As Jess was winched into the chopper the crowd on the far cliffs roared their approval. Moments later Angus was winched to join her. He gathered her into his arms and she knew that this was her heart. This was her home.
But Angus was speaking to the chopper pilot. ‘Do you need to set us down here?’ He motioned to the crowd below, to a hundred cameras.
‘We could take you to Melbourne,’ the pilot said. ‘You’re borderline hypothermic. We can take you straight to hospital if that’s what you want. Someone can organise your car.’
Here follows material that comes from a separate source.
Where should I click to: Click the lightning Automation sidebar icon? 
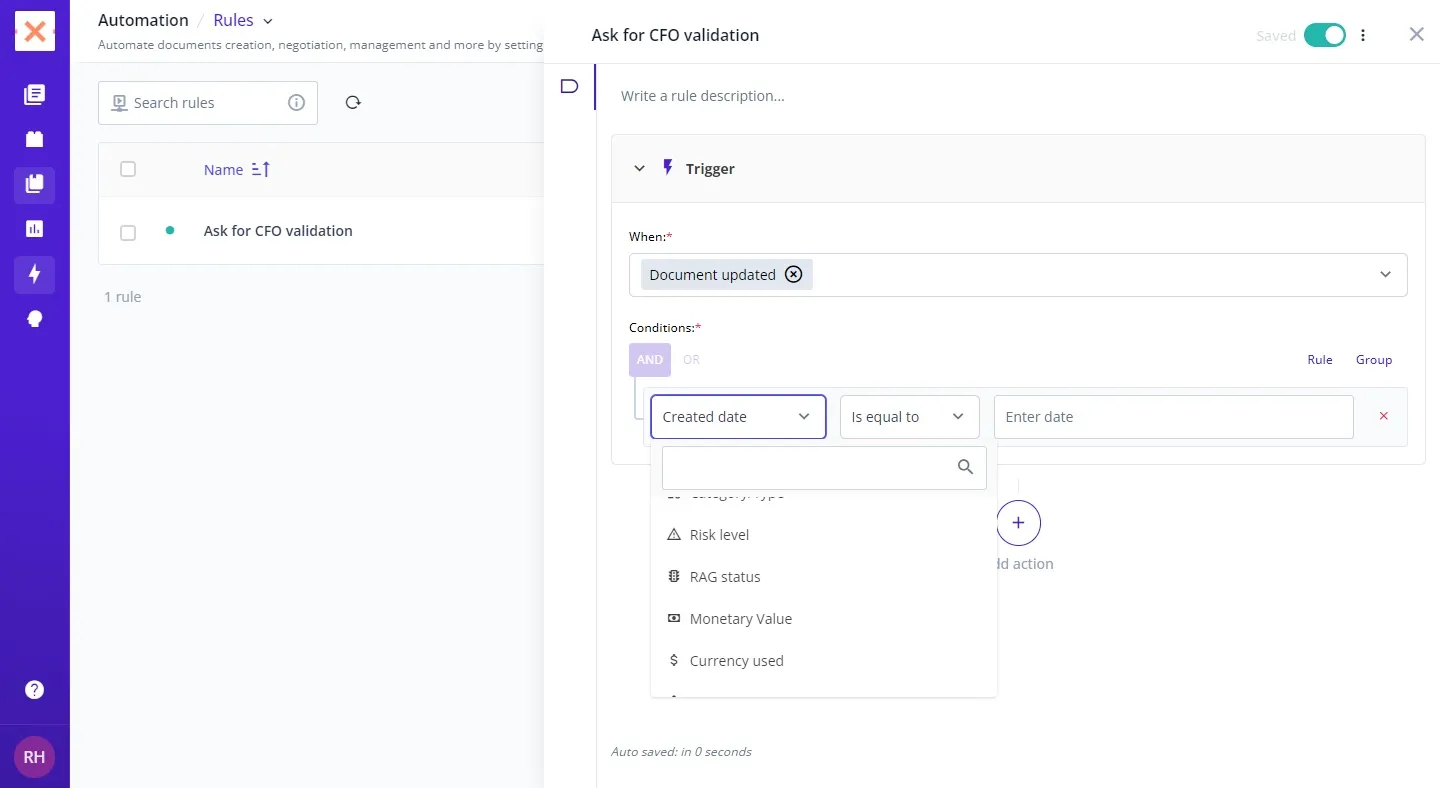(x=34, y=274)
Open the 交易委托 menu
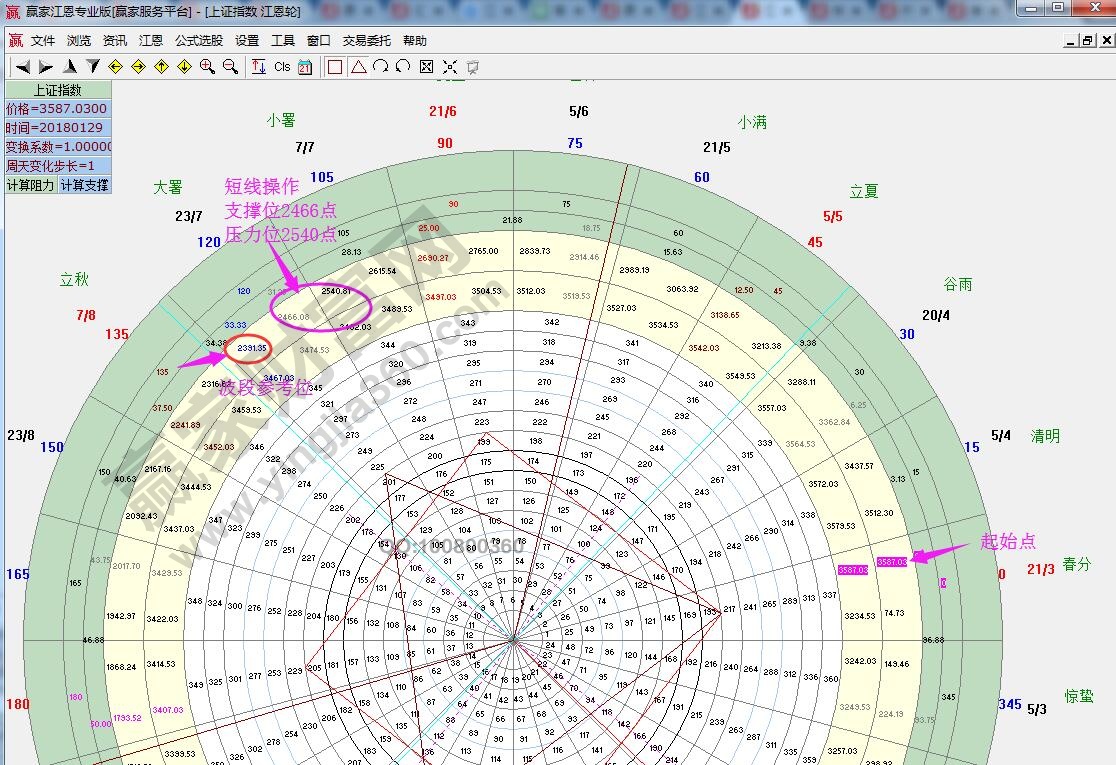The height and width of the screenshot is (765, 1116). tap(366, 41)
‘I’d make it worth your while if you could take us to Daylesford,’ Angus told him. ‘That’ll do us more good than any hospital.’
*
Jess woke as the first rays of dawn filtered through the bedroom windows. Outside, kangaroos were grazing peacefully, sharing the home paddock with Angus’s two magnificent Clydesdales. His pedigree Herefords were still snoozing on the lush pasture, soaking up the peace of the sheltering hills.
In the distance Jess could see smoke twisting from the chimneys of Daylesford, the historic little town nestled among the district’s autumnal glory. They might stroll there later, she thought, for breakfast in one of the town’s gourmet cafes. Maybe they’d walk around the lake to drink from the mineral springs, to kick the autumn leaves, to feel the sun on their faces.
Or maybe they’d stay where they were.
She stirred and Angus woke. They’d slept still clinging. They’d been so close to the unthinkable.
‘Safe,’ he murmured, and she savoured the feel of his arms and thought…safe. Then she looked out the window to the hills beyond and thought beautiful.
Then she thought home.
‘I still have that ring,’ Angus said sleepily into her ear. ‘You were saying, love?’
‘I was saying,’ she murmured, twisting to kiss her own true love. ‘I think…something about conditions.’
‘A farm by the sea. I’ll do it, Jessie. For you.’
‘And I love you for it,’ she told him, her heart swelling with happiness and with peace. ‘But there are no conditions. Angus, love, I’ll marry you anywhere you want. Both places are spectacularly beautiful. We have the choice of two magnificences, but Angus, my home is here.’